Benzo[a]pyrene treatment modulates Nrf2/Keap1 axis and changes the metabolic profile in rat lung cancer.

Lung cancer is an aggressive malignancy and the leading cause of cancer-related deaths. Benzo[a]pyrene (B[a]P), a polycyclic hydrocarbon, plays a pivotal role in lung carcinogenesis. Uncovering the molecular mechanism underlying the pathophysiology of B[a]P induced malignancy is crucial. Male Sprague Dawley rats were induced with B[a]P to generate a lung cancer model. The B[a]P administered rats show increased body and lung weight, loss of normal pulmonary architecture, and decreased survival.
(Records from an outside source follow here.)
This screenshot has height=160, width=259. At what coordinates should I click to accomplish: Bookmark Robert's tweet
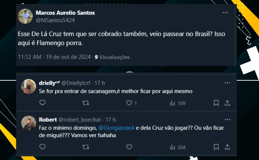216,147
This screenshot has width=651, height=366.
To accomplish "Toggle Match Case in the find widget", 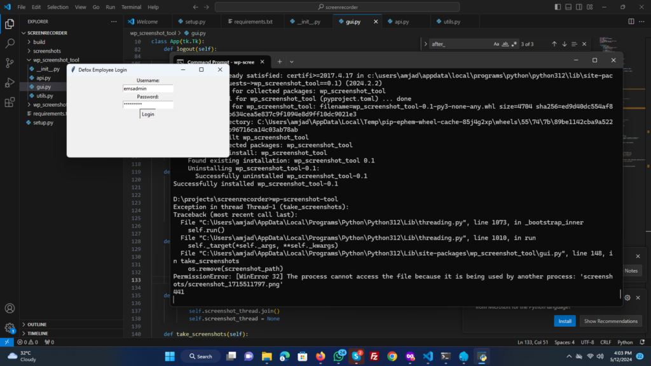I will (497, 44).
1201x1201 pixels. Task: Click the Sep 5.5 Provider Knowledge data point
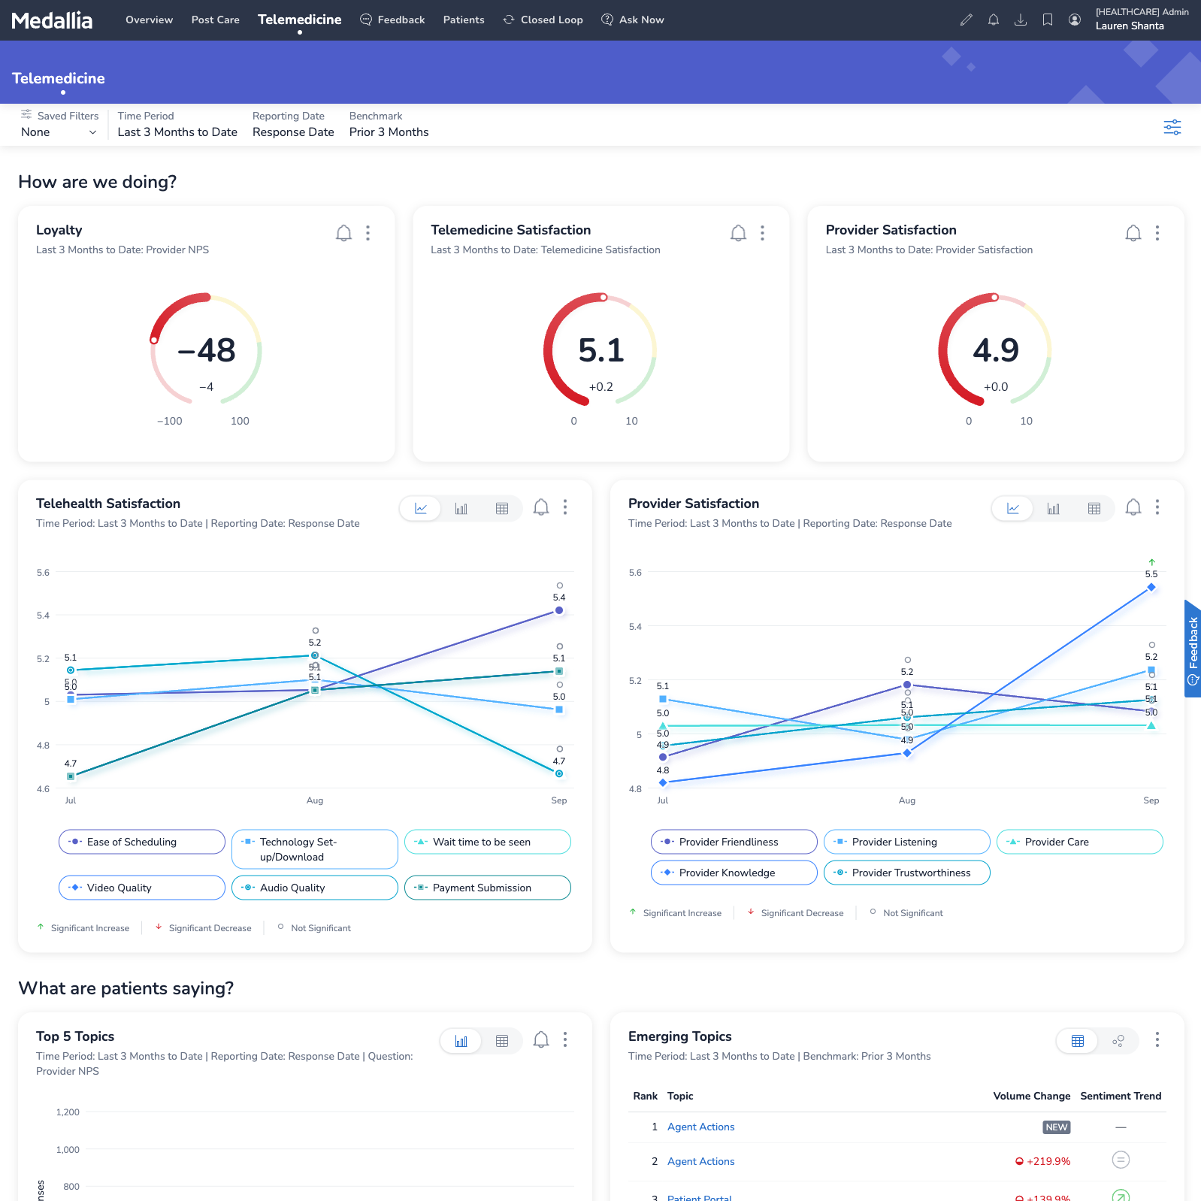[1151, 587]
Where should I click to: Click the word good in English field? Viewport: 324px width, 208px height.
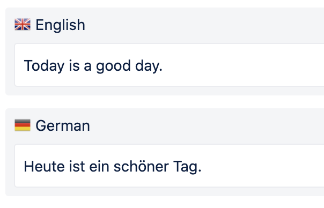tap(113, 66)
This study demonstrated that B[a]P upregulates activating transcription factor-6 (ATF6) and C/EBP Homologous Protein (CHOP) and induces endoplasmic reticulum (ER) stress. B[a]P also dysregulated mitochondrial homeostasis by upregulating, PTEN-induced putative kinase-1 (PINK1) and Parkin. B[a]P affected the levels of superoxide dismutase (SOD), reduced glutathione (GSH), malondialdehyde (MDA), and increased oxidative stress. B[a]P exposure downregulated Kelch-like ECH-associated protein 1 (Keap1) and upregulated nuclear factor erythroid 2-related factor 2 (Nrf2) and Heme oxygenase-1(HO1). The metabolomic study identified that biosynthesis of nucleotide, amino acids, pentose phosphate pathway (PPP), tricarboxylic acid cycle (TCA), and glutathione metabolism were up-accumulated. On the other hand, lower accumulation of fatty acids e.g., palmitic acid, stearic acid, and oleic acid were reported in the B[a]P induced group. Overall, the results of this study indicate that B[a]P treatment affects several signaling and metabolic pathways, whose dysregulation might be involved in lung cancer induction.